» **What to produce**
Every record must appear in your reply exactly as written.

*** Begin section ***

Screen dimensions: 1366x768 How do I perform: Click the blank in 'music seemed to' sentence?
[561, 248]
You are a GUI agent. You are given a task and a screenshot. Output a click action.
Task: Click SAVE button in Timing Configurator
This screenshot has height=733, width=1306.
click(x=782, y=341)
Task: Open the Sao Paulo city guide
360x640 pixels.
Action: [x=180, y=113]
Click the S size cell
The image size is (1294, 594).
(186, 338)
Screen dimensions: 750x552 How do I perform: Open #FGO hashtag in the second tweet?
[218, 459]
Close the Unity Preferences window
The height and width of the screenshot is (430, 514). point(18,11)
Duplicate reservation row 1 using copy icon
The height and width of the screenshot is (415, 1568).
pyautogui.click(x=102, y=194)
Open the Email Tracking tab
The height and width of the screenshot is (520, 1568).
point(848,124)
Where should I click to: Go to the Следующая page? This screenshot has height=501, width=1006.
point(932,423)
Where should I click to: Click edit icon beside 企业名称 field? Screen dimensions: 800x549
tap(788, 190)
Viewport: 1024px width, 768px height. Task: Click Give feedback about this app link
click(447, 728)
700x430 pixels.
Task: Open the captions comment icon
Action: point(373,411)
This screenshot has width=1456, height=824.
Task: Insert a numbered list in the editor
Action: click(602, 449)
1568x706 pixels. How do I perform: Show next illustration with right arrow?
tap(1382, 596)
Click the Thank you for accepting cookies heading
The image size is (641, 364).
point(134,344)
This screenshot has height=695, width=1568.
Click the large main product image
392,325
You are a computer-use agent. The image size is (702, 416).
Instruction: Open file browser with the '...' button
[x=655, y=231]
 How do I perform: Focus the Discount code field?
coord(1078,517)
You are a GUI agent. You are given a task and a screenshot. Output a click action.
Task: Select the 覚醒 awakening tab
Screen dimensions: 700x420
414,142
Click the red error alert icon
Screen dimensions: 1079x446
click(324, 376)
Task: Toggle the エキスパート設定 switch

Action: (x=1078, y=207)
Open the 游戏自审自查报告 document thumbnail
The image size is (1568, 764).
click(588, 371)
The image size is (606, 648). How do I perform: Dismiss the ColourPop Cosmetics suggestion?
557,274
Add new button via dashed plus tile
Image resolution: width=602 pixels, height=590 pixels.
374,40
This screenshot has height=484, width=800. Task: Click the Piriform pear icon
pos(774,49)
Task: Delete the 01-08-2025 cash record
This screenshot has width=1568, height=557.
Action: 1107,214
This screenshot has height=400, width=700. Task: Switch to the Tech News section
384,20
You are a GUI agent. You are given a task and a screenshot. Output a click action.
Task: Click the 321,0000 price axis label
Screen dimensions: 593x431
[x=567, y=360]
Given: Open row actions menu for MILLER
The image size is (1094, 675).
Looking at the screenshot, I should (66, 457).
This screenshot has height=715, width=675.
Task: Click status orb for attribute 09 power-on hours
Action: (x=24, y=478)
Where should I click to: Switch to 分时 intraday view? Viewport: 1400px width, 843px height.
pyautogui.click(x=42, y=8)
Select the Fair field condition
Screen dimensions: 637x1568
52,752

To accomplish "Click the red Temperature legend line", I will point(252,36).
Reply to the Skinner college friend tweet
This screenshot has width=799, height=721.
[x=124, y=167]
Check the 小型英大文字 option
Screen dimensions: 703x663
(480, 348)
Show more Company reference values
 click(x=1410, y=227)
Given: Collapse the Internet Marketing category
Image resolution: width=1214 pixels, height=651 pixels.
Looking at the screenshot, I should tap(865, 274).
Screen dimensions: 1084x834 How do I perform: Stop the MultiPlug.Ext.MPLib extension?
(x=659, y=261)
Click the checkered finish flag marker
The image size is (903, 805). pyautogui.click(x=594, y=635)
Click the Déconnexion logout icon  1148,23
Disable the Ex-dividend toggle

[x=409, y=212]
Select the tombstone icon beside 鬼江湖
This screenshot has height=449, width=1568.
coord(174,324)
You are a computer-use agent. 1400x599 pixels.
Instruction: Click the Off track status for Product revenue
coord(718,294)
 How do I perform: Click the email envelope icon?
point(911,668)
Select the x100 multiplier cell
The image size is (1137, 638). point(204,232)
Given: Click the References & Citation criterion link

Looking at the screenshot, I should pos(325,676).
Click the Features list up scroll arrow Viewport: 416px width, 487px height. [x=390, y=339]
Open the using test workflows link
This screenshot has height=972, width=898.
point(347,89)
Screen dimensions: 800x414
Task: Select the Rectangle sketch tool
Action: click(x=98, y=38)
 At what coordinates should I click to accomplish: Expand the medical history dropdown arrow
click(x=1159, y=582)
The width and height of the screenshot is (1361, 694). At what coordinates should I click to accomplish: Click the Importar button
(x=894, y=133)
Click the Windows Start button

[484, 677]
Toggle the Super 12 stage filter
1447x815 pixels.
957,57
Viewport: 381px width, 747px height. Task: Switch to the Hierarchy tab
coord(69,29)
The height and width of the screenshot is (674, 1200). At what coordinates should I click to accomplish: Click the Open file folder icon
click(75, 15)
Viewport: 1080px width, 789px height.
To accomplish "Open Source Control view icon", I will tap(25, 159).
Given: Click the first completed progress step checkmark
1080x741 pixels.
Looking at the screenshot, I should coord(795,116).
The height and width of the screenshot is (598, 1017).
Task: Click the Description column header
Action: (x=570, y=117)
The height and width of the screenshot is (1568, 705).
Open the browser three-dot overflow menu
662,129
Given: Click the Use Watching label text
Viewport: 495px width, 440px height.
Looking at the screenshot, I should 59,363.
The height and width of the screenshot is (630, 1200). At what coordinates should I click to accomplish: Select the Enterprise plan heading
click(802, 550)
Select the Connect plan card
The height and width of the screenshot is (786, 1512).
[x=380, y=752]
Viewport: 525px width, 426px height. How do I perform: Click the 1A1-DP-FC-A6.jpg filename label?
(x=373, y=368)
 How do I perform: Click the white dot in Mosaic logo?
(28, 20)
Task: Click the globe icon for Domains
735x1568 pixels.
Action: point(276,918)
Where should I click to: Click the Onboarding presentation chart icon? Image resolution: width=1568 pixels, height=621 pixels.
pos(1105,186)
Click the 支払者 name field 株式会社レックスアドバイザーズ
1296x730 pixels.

*** End section ***

» **Response to the task**
Screen dimensions: 1366x768 How do I perform: Click the blank in 'music seemed to' sentence?
[561, 248]
You are a GUI agent. You are given a task and a screenshot. Output a click action.
Task: Click SAVE button in Timing Configurator
This screenshot has height=733, width=1306.
click(x=782, y=341)
Task: Open the Sao Paulo city guide
360x640 pixels.
Action: [x=180, y=113]
Click the S size cell
The image size is (1294, 594).
(186, 338)
Screen dimensions: 750x552 How do I perform: Open #FGO hashtag in the second tweet?
[218, 459]
Close the Unity Preferences window
The height and width of the screenshot is (430, 514). point(18,11)
Duplicate reservation row 1 using copy icon
The height and width of the screenshot is (415, 1568).
pyautogui.click(x=102, y=194)
Open the Email Tracking tab
The height and width of the screenshot is (520, 1568).
point(848,124)
Where should I click to: Go to the Следующая page? This screenshot has height=501, width=1006.
point(932,423)
Where should I click to: Click edit icon beside 企业名称 field? Screen dimensions: 800x549
tap(788, 190)
Viewport: 1024px width, 768px height. Task: Click Give feedback about this app link
click(447, 728)
700x430 pixels.
Task: Open the captions comment icon
Action: point(373,411)
This screenshot has width=1456, height=824.
Task: Insert a numbered list in the editor
Action: click(602, 449)
1568x706 pixels. How do I perform: Show next illustration with right arrow?
tap(1382, 596)
Click the Thank you for accepting cookies heading
The image size is (641, 364).
point(134,344)
This screenshot has height=695, width=1568.
Click the large main product image
392,325
You are a computer-use agent. The image size is (702, 416).
Instruction: Open file browser with the '...' button
[x=655, y=231]
 How do I perform: Focus the Discount code field?
coord(1078,517)
You are a GUI agent. You are given a task and a screenshot. Output a click action.
Task: Select the 覚醒 awakening tab
Screen dimensions: 700x420
414,142
Click the red error alert icon
Screen dimensions: 1079x446
click(324, 376)
Task: Toggle the エキスパート設定 switch

Action: (x=1078, y=207)
Open the 游戏自审自查报告 document thumbnail
The image size is (1568, 764).
click(588, 371)
The image size is (606, 648). How do I perform: Dismiss the ColourPop Cosmetics suggestion?
557,274
Add new button via dashed plus tile
Image resolution: width=602 pixels, height=590 pixels.
374,40
This screenshot has height=484, width=800. Task: Click the Piriform pear icon
pos(774,49)
Task: Delete the 01-08-2025 cash record
This screenshot has width=1568, height=557.
Action: 1107,214
This screenshot has height=400, width=700. Task: Switch to the Tech News section
384,20
You are a GUI agent. You are given a task and a screenshot. Output a click action.
Task: Click the 321,0000 price axis label
Screen dimensions: 593x431
[x=567, y=360]
Given: Open row actions menu for MILLER
The image size is (1094, 675).
Looking at the screenshot, I should (66, 457).
This screenshot has height=715, width=675.
Task: Click status orb for attribute 09 power-on hours
Action: (x=24, y=478)
Where should I click to: Switch to 分时 intraday view? Viewport: 1400px width, 843px height.
pyautogui.click(x=42, y=8)
Select the Fair field condition
Screen dimensions: 637x1568
52,752

To accomplish "Click the red Temperature legend line", I will point(252,36).
Reply to the Skinner college friend tweet
This screenshot has width=799, height=721.
[x=124, y=167]
Check the 小型英大文字 option
Screen dimensions: 703x663
(480, 348)
Show more Company reference values
 click(x=1410, y=227)
Given: Collapse the Internet Marketing category
Image resolution: width=1214 pixels, height=651 pixels.
Looking at the screenshot, I should tap(865, 274).
Screen dimensions: 1084x834 How do I perform: Stop the MultiPlug.Ext.MPLib extension?
(x=659, y=261)
Click the checkered finish flag marker
The image size is (903, 805). pyautogui.click(x=594, y=635)
Click the Déconnexion logout icon  1148,23
Disable the Ex-dividend toggle

[x=409, y=212]
Select the tombstone icon beside 鬼江湖
This screenshot has height=449, width=1568.
coord(174,324)
You are a computer-use agent. 1400x599 pixels.
Instruction: Click the Off track status for Product revenue
coord(718,294)
 How do I perform: Click the email envelope icon?
point(911,668)
Select the x100 multiplier cell
The image size is (1137, 638). point(204,232)
Given: Click the References & Citation criterion link

Looking at the screenshot, I should pos(325,676).
Click the Features list up scroll arrow Viewport: 416px width, 487px height. [x=390, y=339]
Open the using test workflows link
This screenshot has height=972, width=898.
point(347,89)
Screen dimensions: 800x414
Task: Select the Rectangle sketch tool
Action: click(x=98, y=38)
 At what coordinates should I click to accomplish: Expand the medical history dropdown arrow
click(x=1159, y=582)
The width and height of the screenshot is (1361, 694). At what coordinates should I click to accomplish: Click the Importar button
(x=894, y=133)
Click the Windows Start button

[484, 677]
Toggle the Super 12 stage filter
1447x815 pixels.
957,57
Viewport: 381px width, 747px height. Task: Switch to the Hierarchy tab
coord(69,29)
The height and width of the screenshot is (674, 1200). At what coordinates should I click to accomplish: Click the Open file folder icon
click(75, 15)
Viewport: 1080px width, 789px height.
To accomplish "Open Source Control view icon", I will tap(25, 159).
Given: Click the first completed progress step checkmark
1080x741 pixels.
Looking at the screenshot, I should coord(795,116).
The height and width of the screenshot is (598, 1017).
Task: Click the Description column header
Action: (x=570, y=117)
The height and width of the screenshot is (1568, 705).
Open the browser three-dot overflow menu
662,129
Given: Click the Use Watching label text
Viewport: 495px width, 440px height.
Looking at the screenshot, I should 59,363.
The height and width of the screenshot is (630, 1200). At what coordinates should I click to accomplish: Select the Enterprise plan heading
click(802, 550)
Select the Connect plan card
The height and width of the screenshot is (786, 1512).
[x=380, y=752]
Viewport: 525px width, 426px height. How do I perform: Click the 1A1-DP-FC-A6.jpg filename label?
(x=373, y=368)
 How do I perform: Click the white dot in Mosaic logo?
(28, 20)
Task: Click the globe icon for Domains
735x1568 pixels.
Action: point(276,918)
Where should I click to: Click the Onboarding presentation chart icon? Image resolution: width=1568 pixels, height=621 pixels.
pos(1105,186)
Click the 支払者 name field 株式会社レックスアドバイザーズ
1296x730 pixels.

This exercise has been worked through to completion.